Ich kopiere mal hier einen ganz interessanten engl.Text von einer sehr guten Seite für Leute welche sich für die Geschichte Süd-Ostasiens interessieren.
"The Myth of Thai Elephants in America and Lincoln’s Royal Faux Pas
On 8 February 1862, American President Abraham Lincoln responded to a letter that His Majesty Somdetch Phra Paramendr Maha Mongkut, King of Siam, had sent to the previous president, James Buchanan.
In that letter, King Mongkut had apparently offered to provide the US with a stock of elephants. That letter arrived after Lincoln came to power, and Lincoln responded as follows
“I appreciate most highly Your Majesty’s tender of good offices in forwarding to this Government a stock from which a supply of elephants might be raised on our soil.

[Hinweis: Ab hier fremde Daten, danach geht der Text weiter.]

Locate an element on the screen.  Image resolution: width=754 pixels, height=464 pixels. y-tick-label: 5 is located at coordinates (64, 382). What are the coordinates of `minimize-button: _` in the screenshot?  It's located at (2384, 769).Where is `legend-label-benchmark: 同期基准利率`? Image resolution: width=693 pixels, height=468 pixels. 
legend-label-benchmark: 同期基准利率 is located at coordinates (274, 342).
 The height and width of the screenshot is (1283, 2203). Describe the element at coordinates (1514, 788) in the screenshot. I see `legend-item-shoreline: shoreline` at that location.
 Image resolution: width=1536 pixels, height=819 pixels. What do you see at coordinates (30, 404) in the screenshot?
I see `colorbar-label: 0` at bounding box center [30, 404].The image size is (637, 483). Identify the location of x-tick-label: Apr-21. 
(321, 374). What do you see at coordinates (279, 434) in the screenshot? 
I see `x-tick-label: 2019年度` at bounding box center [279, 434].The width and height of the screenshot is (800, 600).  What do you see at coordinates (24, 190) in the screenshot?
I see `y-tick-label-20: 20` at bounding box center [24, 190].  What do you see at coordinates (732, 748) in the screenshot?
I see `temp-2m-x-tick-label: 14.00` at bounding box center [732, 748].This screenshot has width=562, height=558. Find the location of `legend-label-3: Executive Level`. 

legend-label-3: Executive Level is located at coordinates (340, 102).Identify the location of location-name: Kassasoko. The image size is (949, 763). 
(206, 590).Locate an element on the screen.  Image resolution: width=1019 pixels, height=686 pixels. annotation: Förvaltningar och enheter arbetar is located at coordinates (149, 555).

This Government would not hesitate to avail itself of so generous an offer if the object were one which could be made practically useful in the present condition of the United States.”
Our political jurisdiction, however, does not reach a latitude so low as to favor the multiplication of the elephant, and steam on land, as well as on water, has been our best and most efficient agent of transportation in internal commerce.”
If one did not know that in his previous letter King Mongkut had merely offered to provide elephants, then Lincoln’s response could be read to mean that the elephants had actually arrived.
Apparently, an awareness of this letter and not the earlier one to Buchanan, led in the past to the creation of a myth that King Mongkut had actually sent elephants to the US. There are many sources on the Internet, however, that dispel this myth by pointing to the earlier letter to Buchanan (such as this one).
So while that issue appears to be resolved, there is another one, and a pretty embarrassing one for Lincoln, that I noticed in looking at his letter and other materials in the National Archives.
Earlier in his letter, President Lincoln thanked King Mongkut for gifts that he had actually sent. In particular, the president stated that:
“I have received in good condition the royal gifts which accompanied those letters, namely, a sword of costly materials and exquisite workmanship; a photographic likeness of Your Majesty and of Your Majesty’s beloved daughter; and also two elephants’ tusks of length and magnitude such as indicate that they could have belonged only to an animal which was a native of Siam.”
I do not recall ever having seen a picture of King Mongkut with his daughter. There is a famous daguerreotype of King Mongkut and his main queen, but I am unaware of one with his daughter.